The task:
Whenever a line below holds the word "query", copy that line.

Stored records
====
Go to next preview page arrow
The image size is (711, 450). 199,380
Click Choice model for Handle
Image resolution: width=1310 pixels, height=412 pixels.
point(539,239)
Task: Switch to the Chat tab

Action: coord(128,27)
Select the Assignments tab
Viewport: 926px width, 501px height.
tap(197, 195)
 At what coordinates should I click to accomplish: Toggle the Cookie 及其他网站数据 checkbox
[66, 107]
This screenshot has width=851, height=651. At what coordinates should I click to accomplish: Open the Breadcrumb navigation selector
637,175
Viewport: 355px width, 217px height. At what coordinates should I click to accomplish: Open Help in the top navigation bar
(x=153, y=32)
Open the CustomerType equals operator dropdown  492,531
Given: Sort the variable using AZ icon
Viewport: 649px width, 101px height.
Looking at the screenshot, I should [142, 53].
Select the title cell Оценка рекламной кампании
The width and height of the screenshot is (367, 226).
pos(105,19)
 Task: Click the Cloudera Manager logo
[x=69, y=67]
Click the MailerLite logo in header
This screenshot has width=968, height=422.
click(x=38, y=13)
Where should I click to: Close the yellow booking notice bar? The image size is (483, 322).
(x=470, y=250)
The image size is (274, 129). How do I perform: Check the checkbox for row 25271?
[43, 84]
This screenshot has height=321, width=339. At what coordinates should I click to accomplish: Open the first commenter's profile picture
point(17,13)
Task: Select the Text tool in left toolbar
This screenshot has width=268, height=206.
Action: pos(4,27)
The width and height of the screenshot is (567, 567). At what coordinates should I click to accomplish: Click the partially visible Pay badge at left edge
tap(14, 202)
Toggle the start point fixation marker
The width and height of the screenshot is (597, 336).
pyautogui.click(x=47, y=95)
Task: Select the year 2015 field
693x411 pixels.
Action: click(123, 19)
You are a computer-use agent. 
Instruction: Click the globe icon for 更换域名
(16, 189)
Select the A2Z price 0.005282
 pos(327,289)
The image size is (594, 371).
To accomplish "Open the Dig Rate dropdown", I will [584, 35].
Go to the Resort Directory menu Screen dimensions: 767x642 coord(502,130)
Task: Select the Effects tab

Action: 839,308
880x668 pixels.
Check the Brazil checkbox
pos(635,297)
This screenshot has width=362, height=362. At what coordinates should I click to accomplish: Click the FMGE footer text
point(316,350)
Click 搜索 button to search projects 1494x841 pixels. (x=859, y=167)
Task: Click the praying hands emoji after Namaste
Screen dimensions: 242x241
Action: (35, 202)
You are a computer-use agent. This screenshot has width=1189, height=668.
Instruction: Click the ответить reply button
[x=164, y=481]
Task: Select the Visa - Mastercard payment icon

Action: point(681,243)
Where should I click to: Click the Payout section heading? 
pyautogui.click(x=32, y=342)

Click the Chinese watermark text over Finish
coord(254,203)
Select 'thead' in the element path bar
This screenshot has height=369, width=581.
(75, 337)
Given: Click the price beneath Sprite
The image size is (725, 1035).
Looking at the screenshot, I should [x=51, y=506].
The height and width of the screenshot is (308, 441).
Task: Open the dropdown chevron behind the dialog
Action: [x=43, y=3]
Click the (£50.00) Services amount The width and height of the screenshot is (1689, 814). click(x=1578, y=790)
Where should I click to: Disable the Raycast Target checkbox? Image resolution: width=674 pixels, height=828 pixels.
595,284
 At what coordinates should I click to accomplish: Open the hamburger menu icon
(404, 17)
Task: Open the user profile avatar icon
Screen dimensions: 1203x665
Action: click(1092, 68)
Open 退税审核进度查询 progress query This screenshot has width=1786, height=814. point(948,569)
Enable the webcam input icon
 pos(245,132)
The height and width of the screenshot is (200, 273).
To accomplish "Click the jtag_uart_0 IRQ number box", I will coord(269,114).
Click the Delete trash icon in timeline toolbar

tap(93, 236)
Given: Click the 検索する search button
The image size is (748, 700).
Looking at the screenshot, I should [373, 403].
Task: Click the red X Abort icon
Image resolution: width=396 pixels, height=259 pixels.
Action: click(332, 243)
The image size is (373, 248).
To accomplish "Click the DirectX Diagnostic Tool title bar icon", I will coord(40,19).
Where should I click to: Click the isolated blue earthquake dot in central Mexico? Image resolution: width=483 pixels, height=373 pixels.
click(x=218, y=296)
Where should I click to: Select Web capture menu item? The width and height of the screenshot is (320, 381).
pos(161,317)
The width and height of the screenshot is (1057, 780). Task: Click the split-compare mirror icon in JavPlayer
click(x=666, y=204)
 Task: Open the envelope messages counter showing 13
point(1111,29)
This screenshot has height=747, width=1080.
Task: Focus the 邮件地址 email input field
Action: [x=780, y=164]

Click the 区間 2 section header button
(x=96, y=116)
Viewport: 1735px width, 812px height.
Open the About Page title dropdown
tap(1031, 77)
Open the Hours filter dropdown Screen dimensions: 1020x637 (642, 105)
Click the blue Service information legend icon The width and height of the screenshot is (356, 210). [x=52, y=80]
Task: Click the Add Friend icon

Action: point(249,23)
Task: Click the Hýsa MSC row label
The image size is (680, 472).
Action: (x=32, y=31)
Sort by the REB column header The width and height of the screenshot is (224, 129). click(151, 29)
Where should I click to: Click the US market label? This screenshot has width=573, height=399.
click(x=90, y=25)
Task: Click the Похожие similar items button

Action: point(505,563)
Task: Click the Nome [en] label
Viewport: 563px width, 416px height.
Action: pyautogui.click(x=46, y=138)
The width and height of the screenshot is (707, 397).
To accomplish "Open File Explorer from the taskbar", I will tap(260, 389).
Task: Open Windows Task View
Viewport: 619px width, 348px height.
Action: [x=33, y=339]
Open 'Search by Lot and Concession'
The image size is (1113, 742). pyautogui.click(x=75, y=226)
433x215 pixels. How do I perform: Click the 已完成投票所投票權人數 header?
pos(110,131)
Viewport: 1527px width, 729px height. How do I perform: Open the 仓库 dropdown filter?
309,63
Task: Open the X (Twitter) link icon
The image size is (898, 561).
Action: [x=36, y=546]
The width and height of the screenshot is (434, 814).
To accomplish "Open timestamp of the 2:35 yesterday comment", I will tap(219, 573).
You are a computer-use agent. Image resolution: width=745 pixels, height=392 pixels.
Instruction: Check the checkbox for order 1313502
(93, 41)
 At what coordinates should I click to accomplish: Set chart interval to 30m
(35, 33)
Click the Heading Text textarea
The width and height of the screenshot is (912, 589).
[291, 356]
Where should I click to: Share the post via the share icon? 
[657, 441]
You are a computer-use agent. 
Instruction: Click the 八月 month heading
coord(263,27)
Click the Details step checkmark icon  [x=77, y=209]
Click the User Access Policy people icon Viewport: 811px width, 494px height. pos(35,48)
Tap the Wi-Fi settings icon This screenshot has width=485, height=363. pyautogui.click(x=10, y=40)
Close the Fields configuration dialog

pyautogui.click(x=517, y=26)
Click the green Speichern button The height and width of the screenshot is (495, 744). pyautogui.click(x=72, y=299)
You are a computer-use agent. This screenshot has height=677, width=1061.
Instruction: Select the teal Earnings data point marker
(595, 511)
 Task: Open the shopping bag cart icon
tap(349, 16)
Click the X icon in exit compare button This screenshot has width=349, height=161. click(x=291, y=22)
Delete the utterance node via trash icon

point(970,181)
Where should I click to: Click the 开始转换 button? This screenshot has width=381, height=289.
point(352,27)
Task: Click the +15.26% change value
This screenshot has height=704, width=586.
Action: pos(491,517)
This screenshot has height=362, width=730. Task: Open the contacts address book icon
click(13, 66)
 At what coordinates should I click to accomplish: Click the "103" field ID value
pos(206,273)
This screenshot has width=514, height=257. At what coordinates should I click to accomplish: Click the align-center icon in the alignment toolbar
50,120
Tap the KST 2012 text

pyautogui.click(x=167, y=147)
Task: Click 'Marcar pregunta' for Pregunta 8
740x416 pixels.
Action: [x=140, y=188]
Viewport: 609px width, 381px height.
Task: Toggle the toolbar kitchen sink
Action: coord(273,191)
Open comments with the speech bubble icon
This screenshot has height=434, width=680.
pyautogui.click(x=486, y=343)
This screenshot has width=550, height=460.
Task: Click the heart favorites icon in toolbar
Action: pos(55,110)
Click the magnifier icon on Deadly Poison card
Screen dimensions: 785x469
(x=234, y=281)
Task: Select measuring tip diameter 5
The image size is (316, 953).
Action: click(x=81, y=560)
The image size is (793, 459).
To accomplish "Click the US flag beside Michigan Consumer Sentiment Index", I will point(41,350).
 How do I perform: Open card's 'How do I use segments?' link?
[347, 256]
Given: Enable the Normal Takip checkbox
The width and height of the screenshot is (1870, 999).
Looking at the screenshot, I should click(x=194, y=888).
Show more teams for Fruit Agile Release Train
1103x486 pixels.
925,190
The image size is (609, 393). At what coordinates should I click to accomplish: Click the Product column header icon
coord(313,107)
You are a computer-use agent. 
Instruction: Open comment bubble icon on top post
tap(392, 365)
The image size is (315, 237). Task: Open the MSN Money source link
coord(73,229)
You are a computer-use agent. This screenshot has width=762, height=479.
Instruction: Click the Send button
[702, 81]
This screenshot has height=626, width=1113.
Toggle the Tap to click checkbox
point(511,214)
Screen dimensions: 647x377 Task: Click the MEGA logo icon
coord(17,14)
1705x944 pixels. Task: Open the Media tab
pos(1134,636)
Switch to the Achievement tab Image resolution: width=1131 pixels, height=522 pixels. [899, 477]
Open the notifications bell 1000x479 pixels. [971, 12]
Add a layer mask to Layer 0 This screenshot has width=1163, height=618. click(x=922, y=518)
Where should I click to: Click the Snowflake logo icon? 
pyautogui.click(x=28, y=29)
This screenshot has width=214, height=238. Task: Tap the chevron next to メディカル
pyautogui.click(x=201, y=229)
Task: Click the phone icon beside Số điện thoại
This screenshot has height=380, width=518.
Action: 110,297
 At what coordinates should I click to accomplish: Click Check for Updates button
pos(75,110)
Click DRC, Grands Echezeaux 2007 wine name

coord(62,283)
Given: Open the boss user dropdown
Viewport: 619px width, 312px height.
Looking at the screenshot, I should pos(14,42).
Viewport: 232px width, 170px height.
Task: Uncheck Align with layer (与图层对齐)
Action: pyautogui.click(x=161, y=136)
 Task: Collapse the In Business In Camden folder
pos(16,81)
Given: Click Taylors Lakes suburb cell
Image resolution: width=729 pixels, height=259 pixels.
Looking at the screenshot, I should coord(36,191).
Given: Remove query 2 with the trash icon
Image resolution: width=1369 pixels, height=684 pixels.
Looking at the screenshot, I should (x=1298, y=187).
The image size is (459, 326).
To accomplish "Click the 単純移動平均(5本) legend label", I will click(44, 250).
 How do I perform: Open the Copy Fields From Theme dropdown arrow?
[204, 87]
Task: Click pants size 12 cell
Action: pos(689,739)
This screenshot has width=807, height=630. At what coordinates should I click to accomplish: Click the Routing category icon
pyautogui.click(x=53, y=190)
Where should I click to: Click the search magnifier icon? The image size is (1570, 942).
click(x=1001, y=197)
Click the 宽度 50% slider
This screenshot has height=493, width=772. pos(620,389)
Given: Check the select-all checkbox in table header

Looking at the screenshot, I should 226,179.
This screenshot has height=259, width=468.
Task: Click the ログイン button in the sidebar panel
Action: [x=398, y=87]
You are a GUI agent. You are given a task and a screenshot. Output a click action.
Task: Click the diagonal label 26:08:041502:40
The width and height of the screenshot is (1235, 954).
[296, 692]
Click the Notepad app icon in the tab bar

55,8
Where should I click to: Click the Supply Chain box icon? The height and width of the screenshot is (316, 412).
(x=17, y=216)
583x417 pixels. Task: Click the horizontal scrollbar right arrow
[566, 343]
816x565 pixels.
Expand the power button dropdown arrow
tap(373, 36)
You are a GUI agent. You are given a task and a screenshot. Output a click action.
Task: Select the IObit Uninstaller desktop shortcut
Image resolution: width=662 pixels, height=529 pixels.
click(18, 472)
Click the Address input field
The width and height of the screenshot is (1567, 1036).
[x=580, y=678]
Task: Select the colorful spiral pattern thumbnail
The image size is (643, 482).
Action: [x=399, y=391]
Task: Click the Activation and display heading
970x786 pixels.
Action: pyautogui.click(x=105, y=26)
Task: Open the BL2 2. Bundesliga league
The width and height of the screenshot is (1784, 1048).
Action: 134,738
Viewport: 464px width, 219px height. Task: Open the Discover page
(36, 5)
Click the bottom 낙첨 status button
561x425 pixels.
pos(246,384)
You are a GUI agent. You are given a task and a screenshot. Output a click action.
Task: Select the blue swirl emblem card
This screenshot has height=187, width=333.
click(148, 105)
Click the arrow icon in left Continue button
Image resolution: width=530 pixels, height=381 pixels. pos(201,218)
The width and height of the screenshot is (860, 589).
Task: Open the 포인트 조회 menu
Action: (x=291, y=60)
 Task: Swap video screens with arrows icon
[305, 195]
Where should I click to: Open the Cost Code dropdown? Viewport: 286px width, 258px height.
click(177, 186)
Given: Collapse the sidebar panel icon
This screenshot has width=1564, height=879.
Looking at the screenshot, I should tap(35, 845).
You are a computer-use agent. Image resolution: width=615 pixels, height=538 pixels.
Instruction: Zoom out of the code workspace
====
Written answer:
Open 退税审核进度查询 progress query This screenshot has width=1786, height=814. point(948,569)
Given: Remove query 2 with the trash icon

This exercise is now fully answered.